Learn Kotlin Through Unit Tests

David Herman
Nov 7, 2019 · 10 min read

At I/O in 2019, we announced that Android is going Kotlin-first. However, some developers have mentioned they’re still uncertain how to proceed. It’s a scary first step to begin writing Kotlin code, especially if no one on the team is familiar with it.

Those of us on the Android Studio profilers team approached this incrementally. The first step was requiring all our unit tests to be written in Kotlin moving forward. Because these classes were isolated from production code, any initial missteps we made would be contained.

During this time I put together the following guide by collecting common issues that our team observed across several code reviews. I am reproducing it below in hopes that it helps others in the broader Android community.

Note: This post is aimed at Kotlin beginners. If you and your team are already writing Kotlin code effectively, this post may not include much new information for you. However, if you do read it and think you would have included something I didn’t, consider leaving a comment!
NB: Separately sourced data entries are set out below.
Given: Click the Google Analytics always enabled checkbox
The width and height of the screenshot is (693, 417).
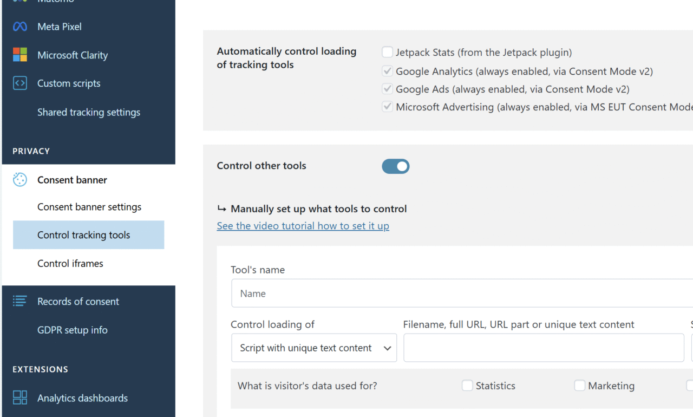Looking at the screenshot, I should 387,71.
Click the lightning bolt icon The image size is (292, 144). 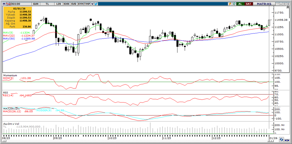pos(230,4)
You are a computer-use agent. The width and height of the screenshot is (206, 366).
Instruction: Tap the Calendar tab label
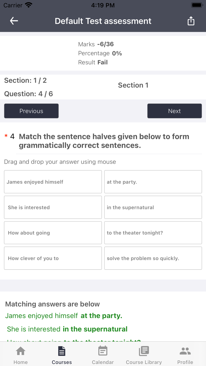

IDE Action: Convert Java File to Kotlin File

If you’re using Android Studio, the easiest way to start learning Kotlin is to write your test class in Java and then convert it into Kotlin by selecting Code → Convert Java File to Kotlin File from the menu bar.

This action may ask you “Some code in the rest of your project may require corrections after performing this conversion. Do you want to find such code and correct it too?” I recommend selecting “No” so you can focus on just one file at a time.

Although this action generates Kotlin code, what gets produced often leaves room for improvement. The following sections highlight common tips we collected from dozens of code reviews over such auto-generated code. Of course, there is far more to the Kotlin language than what is discussed below, but to keep this guide to the point, it only focuses on the recurring issues we observed.

High Level Language Comparison

Java and Kotlin at a high level look pretty similar. The following is a skeleton test class written in Java and then in Kotlin.

/// Java
public class ExampleTest {
@Test
public void testMethod1() throws Exception {}
@Test
public void testMethod2() throws Exception {}
}
/// Kotlin
class ExampleTest {
@Test
fun testMethod1() {}
@Test
fun testMethod2() {}
}

It’s worth noting what’s streamlined in Kotlin:

  • Methods and classes are public by default.
  • The void return type doesn’t need to be explicitly declared.
  • There are no checked exceptions.

Semicolons are optional

This is one of those changes that probably feels really uncomfortable at first. In practice, you don’t need to worry about it too much. Just write your code, and if you put in semicolons out of habit, the code will still compile and the IDE will point them out. Just remove them all before submitting.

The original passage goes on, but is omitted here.